Bric-à-brac gouvernemental : L’inflation des ministères inhibe l’appel au travail de Dionne
Dans l’entre-deux tours de la présidentielle, plus précisément le 29 février 2012, le candidat de la coalition Bennoo Bokk Yaakaar et de Macky 2012, M. Macky Sall avait fait une promesse sur le nombre de ministres que comporteraient ses différents gouvernements au cours de sa mandature. Une promesse qui avait une valeur de pacte signé et ratifié avec le peuple  sénégalais pressé de rompre avec les successifs gouvernements obèses du président Abdoulaye Wade qui obéraient le budget de l’Etat. Par la force des choses, le gouvernement de M. Abdoul Mbaye du 5 avril 2012 ne pouvait enfreindre cet engagement de campagne qui mettait en lumière la gouvernance sobre et vertueuse tant tintinnabulée par Macky Sall. Mais déjà la raideur de la corde (25 ministres sur les 25 promis) sema le doute sur l’endurance du président à respecter les termes du pacte du 29 février 2012. Et la nomination sans limite de ministres conseillers et de ministres d’Etat sans portefeuille pour contourner sa promesse fut le premier acte de renonciation posé par le président de la République. Des ministres conseillers et d’Etat qui n’ont rien à envier à leurs collègues de plein exercice puisqu’ils ont un salaire égal et quasiment les mêmes avantages. Et cerise sur le gâteau, ils siègent au conseil de ministres même en tant que spectateurs. 

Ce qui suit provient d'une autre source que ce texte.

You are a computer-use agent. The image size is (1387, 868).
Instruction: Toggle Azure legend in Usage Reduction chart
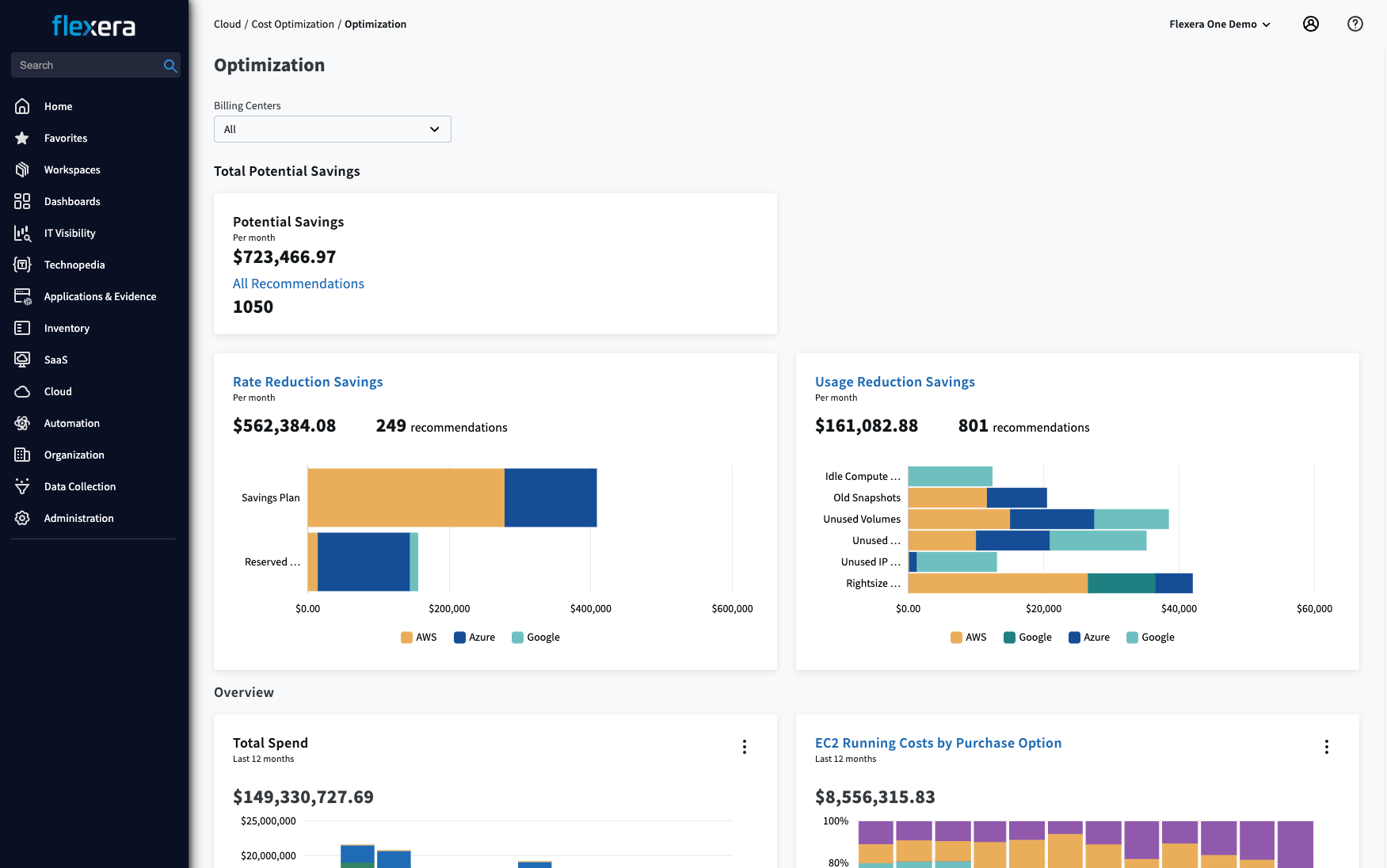[x=1088, y=638]
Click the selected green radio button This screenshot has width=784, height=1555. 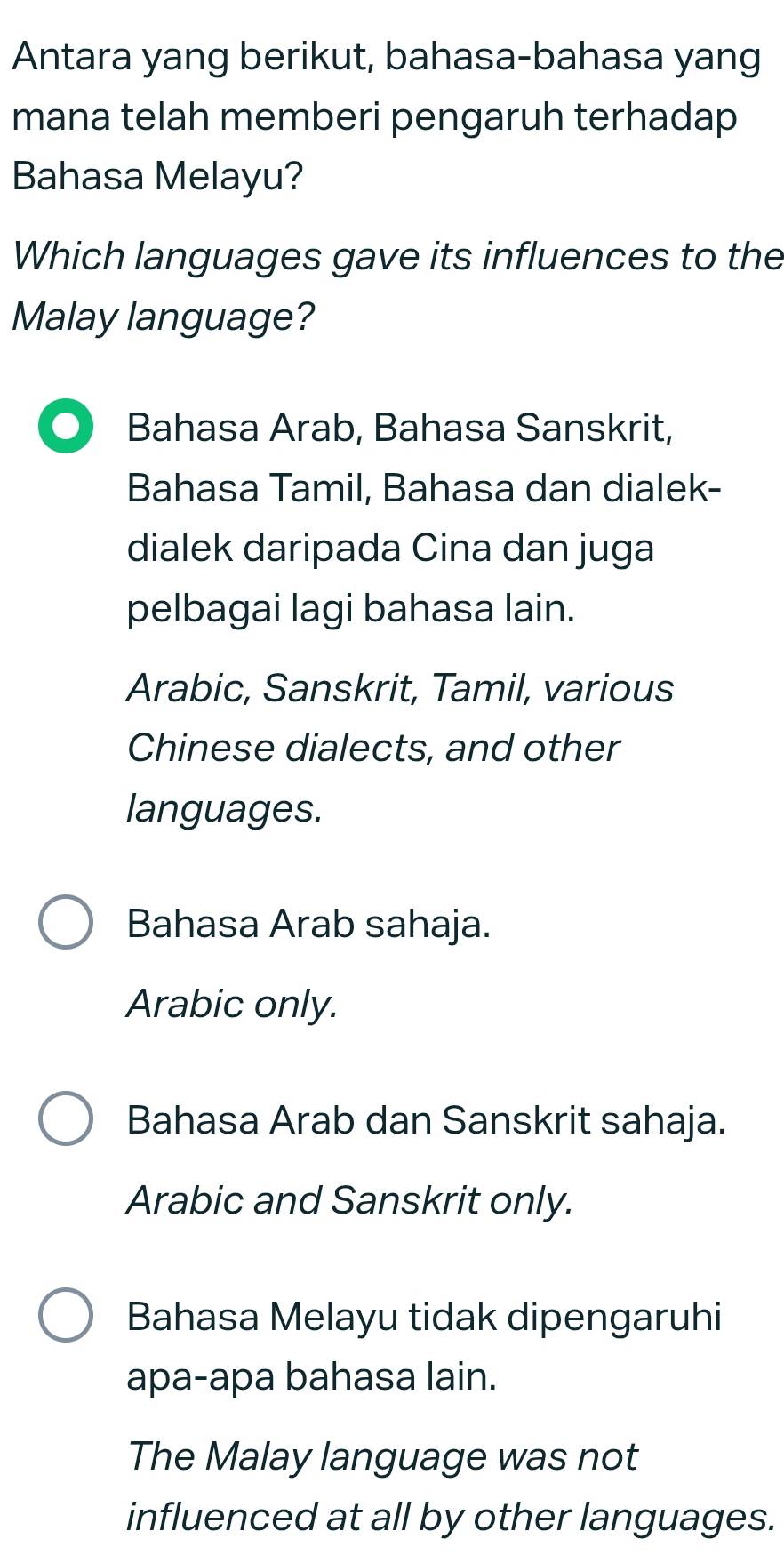pos(65,428)
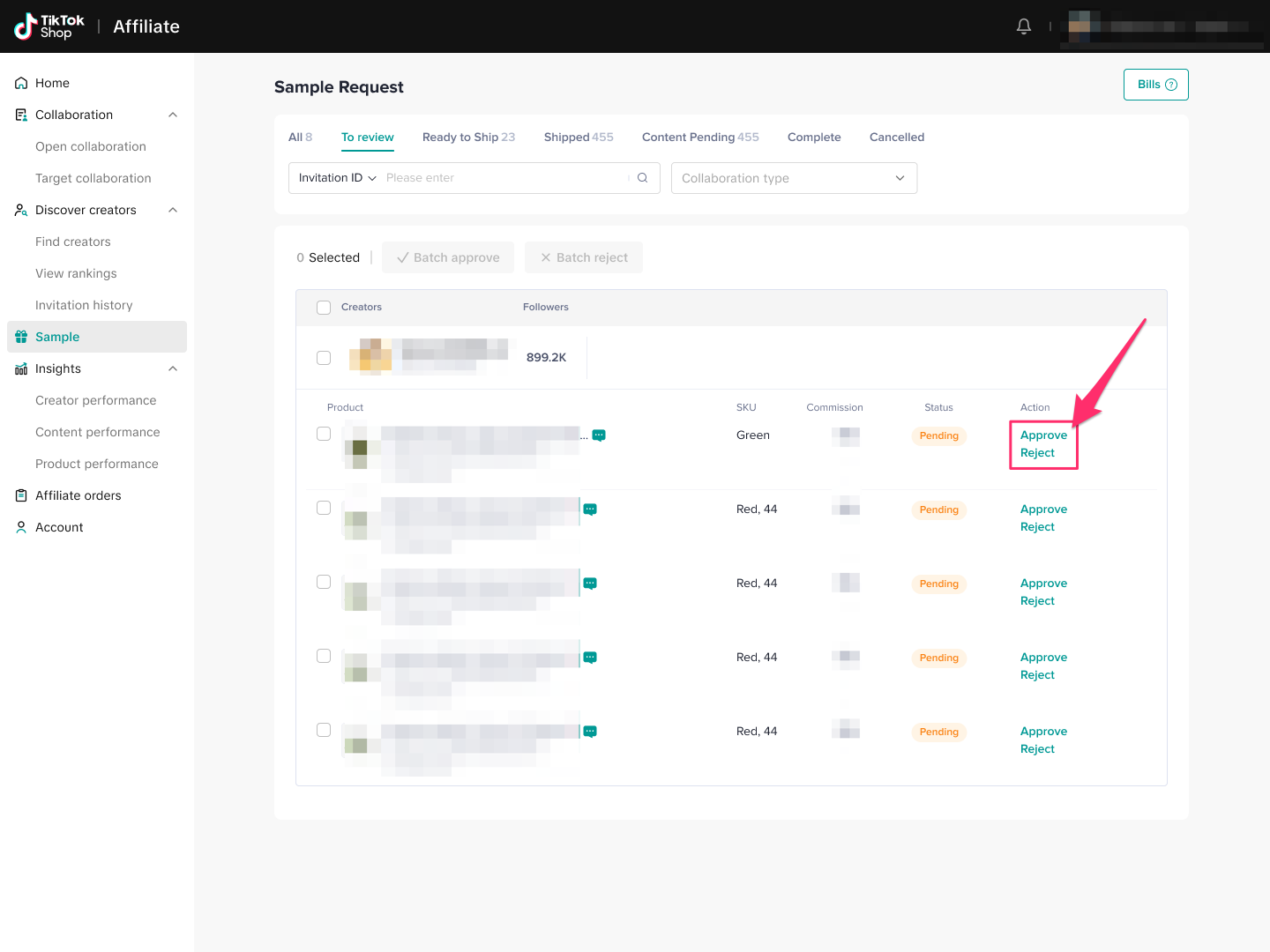
Task: Open the Collaboration type dropdown
Action: point(794,178)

Un gouvernement qui grossit à chaque jeu de chaises musicales
Au premier remaniement du gouvernement de M. Abdoul Mbaye du 29 octobre 2012, le président de la République a revu les choses à la hausse passant de 25 à 30 ministres. Et symétriquement, le nombre de ministres conseillers prit l’ascenseur. Le pacte fut rompu et on retourna à l’ère Wade où la nomination à un poste ministériel n’obéissait plus à des critères méritocratiques mais à la volonté du Prince de satisfaire une clientèle politique affamée et avide de prébendes et de subsides. C’était le premier acte de rétractation discursive du président de la République. Le gouvernement du 1er septembre 2013 formé par Mme Aminata Touré continua de suivre la pente ascendante des deux précédents. De 30 on passa à 32 ministres. Et le 4 juillet dernier confirma l’embonpoint progressif que prend le gouvernement à chaque remaniement. 33 ministres dont 3 délégués et 6 secrétaires d’Etat ! Ce qui porte le nombre de ministres et assimilés à 39 membres du gouvernement même si Maxime Jean Simon Ndiaye, le Secrétaire général de la présidence, souligne que les secrétaires d’Etat ne sont pas membres du gouvernement. S’il s’est hâté de le préciser tout juste après la lecture des membres du gouvernement, c’est pour être en conformité avec l’article 53 de la constitution qui stipule que le gouvernement est composé du Premier ministre, chef du gouvernement et des ministres.Mais l’on sait pertinemment que les Secrétaires d’Etat comme en France sont membres du gouvernement et peuvent siéger au conseil des ministres si un point de l’ordre du jourconcerne leurs attributions.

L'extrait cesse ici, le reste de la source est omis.